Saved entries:
******
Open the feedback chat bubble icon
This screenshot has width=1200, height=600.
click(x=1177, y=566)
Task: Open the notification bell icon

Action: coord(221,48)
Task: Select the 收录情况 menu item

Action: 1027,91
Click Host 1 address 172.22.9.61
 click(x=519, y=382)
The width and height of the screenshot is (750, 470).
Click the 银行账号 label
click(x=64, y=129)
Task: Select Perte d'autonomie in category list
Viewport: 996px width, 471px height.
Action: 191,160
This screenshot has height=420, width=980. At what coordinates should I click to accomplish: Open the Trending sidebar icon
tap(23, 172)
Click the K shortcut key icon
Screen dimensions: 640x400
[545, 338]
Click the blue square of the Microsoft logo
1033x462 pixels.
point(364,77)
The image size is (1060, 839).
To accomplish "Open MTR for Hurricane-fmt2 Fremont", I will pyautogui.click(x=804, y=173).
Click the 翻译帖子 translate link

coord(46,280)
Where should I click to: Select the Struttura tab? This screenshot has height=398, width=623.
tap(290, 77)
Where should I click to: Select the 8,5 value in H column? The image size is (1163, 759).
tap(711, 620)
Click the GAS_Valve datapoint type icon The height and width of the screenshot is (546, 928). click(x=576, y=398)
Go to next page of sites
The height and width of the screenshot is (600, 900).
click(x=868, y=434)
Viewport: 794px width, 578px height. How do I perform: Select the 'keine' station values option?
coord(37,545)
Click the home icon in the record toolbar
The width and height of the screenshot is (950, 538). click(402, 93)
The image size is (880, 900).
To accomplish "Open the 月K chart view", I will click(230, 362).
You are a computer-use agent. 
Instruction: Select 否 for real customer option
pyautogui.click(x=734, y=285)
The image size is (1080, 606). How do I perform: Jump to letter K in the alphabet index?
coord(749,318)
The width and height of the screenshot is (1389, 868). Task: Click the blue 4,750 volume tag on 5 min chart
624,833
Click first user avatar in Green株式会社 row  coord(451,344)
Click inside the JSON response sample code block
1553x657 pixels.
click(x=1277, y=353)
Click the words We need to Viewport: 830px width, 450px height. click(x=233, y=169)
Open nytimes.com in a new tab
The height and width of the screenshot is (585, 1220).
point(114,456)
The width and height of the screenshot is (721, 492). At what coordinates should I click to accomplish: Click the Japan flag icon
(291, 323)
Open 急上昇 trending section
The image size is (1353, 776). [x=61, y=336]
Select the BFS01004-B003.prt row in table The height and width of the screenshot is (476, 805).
******
- Exercise instructions:
The answer must be the data above, repeated exactly as it stands.

- Answer space:
Open the feedback chat bubble icon
This screenshot has width=1200, height=600.
click(x=1177, y=566)
Task: Open the notification bell icon

Action: coord(221,48)
Task: Select the 收录情况 menu item

Action: 1027,91
Click Host 1 address 172.22.9.61
 click(x=519, y=382)
The width and height of the screenshot is (750, 470).
Click the 银行账号 label
click(x=64, y=129)
Task: Select Perte d'autonomie in category list
Viewport: 996px width, 471px height.
Action: 191,160
This screenshot has height=420, width=980. At what coordinates should I click to accomplish: Open the Trending sidebar icon
tap(23, 172)
Click the K shortcut key icon
Screen dimensions: 640x400
[545, 338]
Click the blue square of the Microsoft logo
1033x462 pixels.
point(364,77)
The image size is (1060, 839).
To accomplish "Open MTR for Hurricane-fmt2 Fremont", I will pyautogui.click(x=804, y=173).
Click the 翻译帖子 translate link

coord(46,280)
Where should I click to: Select the Struttura tab? This screenshot has height=398, width=623.
tap(290, 77)
Where should I click to: Select the 8,5 value in H column? The image size is (1163, 759).
tap(711, 620)
Click the GAS_Valve datapoint type icon The height and width of the screenshot is (546, 928). click(x=576, y=398)
Go to next page of sites
The height and width of the screenshot is (600, 900).
click(x=868, y=434)
Viewport: 794px width, 578px height. How do I perform: Select the 'keine' station values option?
coord(37,545)
Click the home icon in the record toolbar
The width and height of the screenshot is (950, 538). click(402, 93)
The image size is (880, 900).
To accomplish "Open the 月K chart view", I will click(230, 362).
You are a computer-use agent. 
Instruction: Select 否 for real customer option
pyautogui.click(x=734, y=285)
The image size is (1080, 606). How do I perform: Jump to letter K in the alphabet index?
coord(749,318)
The width and height of the screenshot is (1389, 868). Task: Click the blue 4,750 volume tag on 5 min chart
624,833
Click first user avatar in Green株式会社 row  coord(451,344)
Click inside the JSON response sample code block
1553x657 pixels.
click(x=1277, y=353)
Click the words We need to Viewport: 830px width, 450px height. click(x=233, y=169)
Open nytimes.com in a new tab
The height and width of the screenshot is (585, 1220).
point(114,456)
The width and height of the screenshot is (721, 492). At what coordinates should I click to accomplish: Click the Japan flag icon
(291, 323)
Open 急上昇 trending section
The image size is (1353, 776). [x=61, y=336]
Select the BFS01004-B003.prt row in table The height and width of the screenshot is (476, 805).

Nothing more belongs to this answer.